Reuter, der den Stundenplan machte – und die Vertretungen, was ihn beim Kollegium zur Hassfigur machte – hatte noch vier Jahre vor sich. Mit dem Programm konnte sie umgehen, und eine Hassfigur war sie jetzt schon, denn sie scheute sich nicht, Kollegen anzusprechen, die ihre Aufsicht vergaßen (Richling!) oder Klassenzimmer mit offenen Fenstern, ungeputzten Tafeln und zugemüllt hinterließen, von nicht hochgestellten Stühlen ganz zu schweigen. Manche glaubten eben immer noch, wenn sie ihren Unterricht herunterrissen, hätten sie ihren Job getan. Von erzieherischer Wirksamkeit keine Spur! Das war eben doch kein Halbtagsjob, aber manche wurden immer noch Lehrer, weil sie glaubten, da hätten sie den Nachmittag frei. Die waren von der Einführung des G 8 mit vermehrtem Nachmittagsunterricht kalt erwischt worden.
Luise grinste vor sich hin, während sie am Fuggerplatz nach einem Parkplatz suchte und schließlich einen vor dem kleinen Einkaufszentrum fand.

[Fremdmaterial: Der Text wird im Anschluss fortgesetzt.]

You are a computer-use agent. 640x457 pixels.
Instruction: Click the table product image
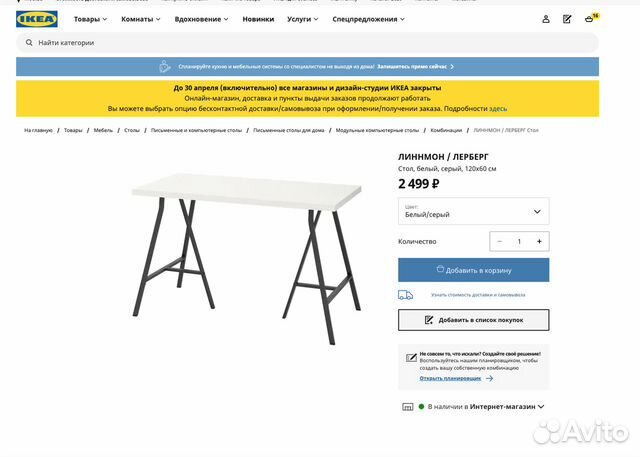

Zwei Stunden – das reichte ja wohl locker! Sie stellte die Parkscheibe ein und legte sie gut sichtbar aufs Armaturenbrett, wobei sie sich selbst leicht verspießert vorkam, die typische Beamtin eben.
Viertel vor. Immer noch zu früh. Auch nicht schlecht, im Einkaufszentrum gab es eine gut sortierte Parfümerie und ihre Essence d´Orange Vert war am Ausgehen. Sechzig Euro, das war zwar bitter, aber an einem so harten Tag hatte sie das verdient.
Mit einem freundlichen dunkelgrünen Fläschchen kam sie fünf Minuten später wieder nach draußen, zufrieden und fast gar nicht von dem Gedanken geplagt, ob das die ersten Anfänge einer Kaufsucht waren, wenn man sich was gönnen musste, weil das Leben fies war.
Quatsch. Das Parfum brauchte sie doch wirklich, sie liebte es über alles. Und das Leben war nicht fies, nur heute ein bisschen lästig.
Entschlossen stiefelte sie über die Straße und klingelte neben der Messingplatte des Notars. Sofort ertönte der Summer, sie drückte die schwere Holztür auf und machte sich an den Aufstieg. Das Notariat lag im zweiten Stock, und die Tür war durch einen altmodischen Lederbalg vor dem Zufallen geschützt. Überhaupt – ein wunderbar im Original erhaltenes Haus! Sie sah sich interessiert um, als sie eintrat, und wurde von einer eher griesgrämigen Sekretärin an das richtige Zimmer verwiesen.